Configuring periodic MAC reauthentication

Restrictions and guidelines

The device selects a periodic reauthentication timer for MAC reauthentication in the following order:

  1. Server-assigned reauthentication timer.

  2. Port-specific reauthentication timer.

  3. Global reauthentication timer.

  4. Default reauthentication timer.

Any modification to the MAC authentication domain or user account format setting does not affect the reauthentication of online MAC authentication users. The modified setting takes effect only on MAC authentication users that come online after the modification.

Procedure

  1. Enter system view.

    system-view

  2. Set the periodic MAC reauthentication timer.

    • Set a global periodic reauthentication timer.

      mac-authentication timer reauth-period reauth-period-value

      The default setting is 3600 seconds.

    • Execute the following commands in sequence to set a port-specific periodic reauthentication timer:

      interface interface-type interface-number

      mac-authentication timer reauth-period reauth-period-value

      quit

      By default, no periodic MAC reauthentication timer is set on a port.

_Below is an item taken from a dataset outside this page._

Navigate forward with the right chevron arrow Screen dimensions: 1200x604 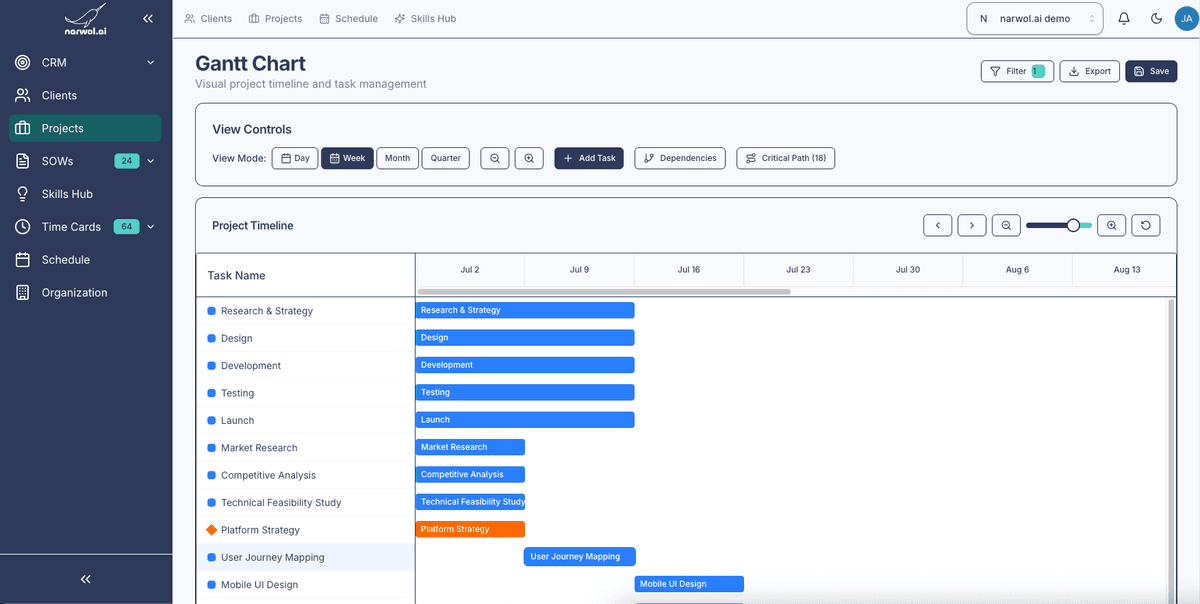(x=971, y=225)
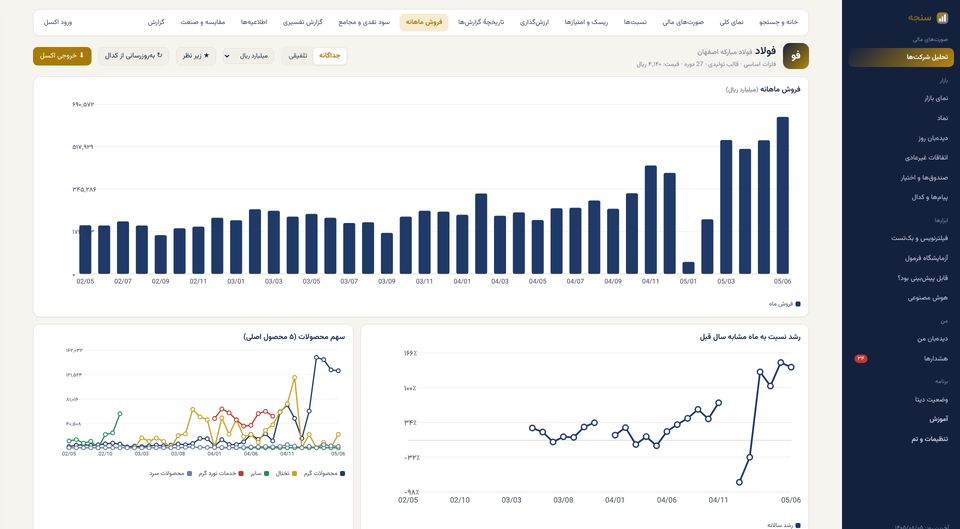The height and width of the screenshot is (529, 960).
Task: Toggle the خدمات نورد گرم legend swatch
Action: coord(241,474)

The port uses the global periodic MAC reauthentication timer.

  3. Enter interface view.

    interface interface-type interface-number

  4. Enable periodic MAC reauthentication.

    mac-authentication re-authenticate

    By default, periodic MAC reauthentication is disabled on a port.

  5. (Optional.) Enable the keep-online feature for authenticated MAC authentication users on the port.

    mac-authentication re-authenticate server-unreachable keep-online

    By default, the keep-online feature is disabled. The device logs off online MAC authentication users if no server is reachable for MAC reauthentication.

    In a fast-recovery network, you can use the keep-online feature to prevent MAC authentication users from coming online and going offline frequently.